The results of the study [25] were encouraging, as it was found that the elevated TMAO levels found in the group of adolescents with PCOS were reduced after short-term oral contraceptive therapy (3 months) combined with lifestyle changes. In addition, body weight loss and a decrease in circulating androgen levels were also positively correlated [25].

Another study also regarding adolescent females with PCOS reported that the coexistence of obesity and fatty liver infiltration may be related to the altered microbiome [53]. This study concluded that adolescents with PCOS and obesity and fatty liver infiltration have a different gut microbiota composition compared to those with PCOS and obesity [53].

The results obtained from the studies included in this review show great heterogeneity in terms of species diversity—findings that are in agreement with those reported in the literature. In most of these studies, when a change is described, it mainly focuses on the reduction in α diversity in women with PCOS [28,29].

Regarding β diversity and species diversity of the intestinal microbiome, studies by Garcia-Beltran et al. [28] and Eyupoglu et al. [26] were the ones that showed the most changes, especially in the genus Firmicutes, with differences in families and genera.

It is also important to point out that two of the studies included in the present systematic review studied the changes in the intestinal microbiome of female adolescents with PCOS and, in the process, sought to elucidate its changes after treatment.

The first study by Garcia-Beltran et al. [28] demonstrated gene-level changes, as mentioned above in family XI, which appear to be abundant in female adolescents with PCOS and decreased to return to normal levels after administration of a combination of drugs such as spironolactone, pioglitazone, and metformin for a time period of 1 year; however, when oral combined contraceptive therapy was administered, similar results were not observed. The significance of this finding is related to the role of family XI microbes in inflammatory liver diseases, hyperandrogenemia, and central fat distribution [28].

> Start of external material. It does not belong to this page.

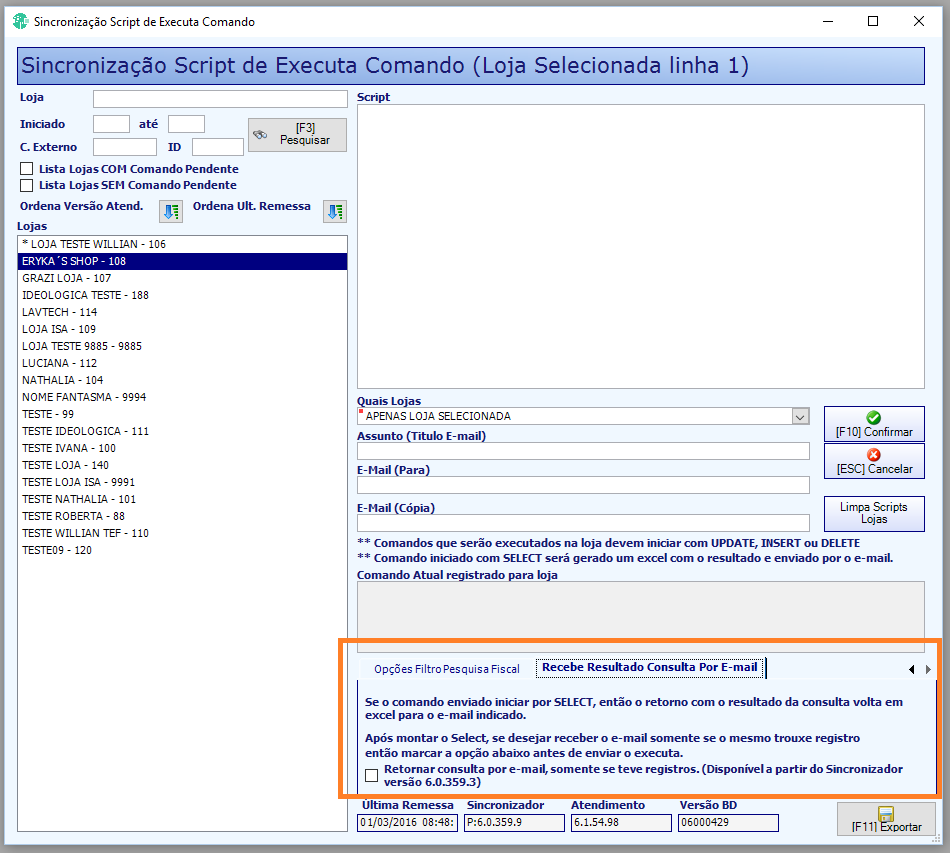
Task: Enable Lista Lojas COM Comando Pendente
Action: [27, 169]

The second study by Eyupoglu et al. [26] studied the effect of oral contraceptives in female adolescents with PCOS. The results generally failed to show significant differences in the gut microbiome after 3 months of contraceptive treatment. Nevertheless, a sex-based trend for Actinobacteria has been reported in female young people with PCOS and obesity, accompanied by a decrease in body weight and androgen levels [26]. However, the authors point out the beneficial effect of oral contraceptive administration in reducing the abundance of the genus Actinobacteria based on the results of other studies [29,54,55], where an increase in the genus was observed, and not in their study.

5. Conclusions

Polycystic ovary syndrome is a common disease among young female people. The pathophysiological pathways leading to the clinical manifestations of the syndrome are still under investigation. Gut microflora dysbiosis has been explored as a major factor contributing to the pathogenesis of PCOS. Until now, studies focusing on gut microbiota changes in the young population with PCOS are few. The reduction in α diversity, but also changes in β diversity of the gut microbiome, in different families and genera, especially in the phylum Firmicutes, is confirmed in PCOS young people. Further data describing gut dysbiosis during PCOS in youth are of major importance, in order to build a strategy to prevent the syndrome.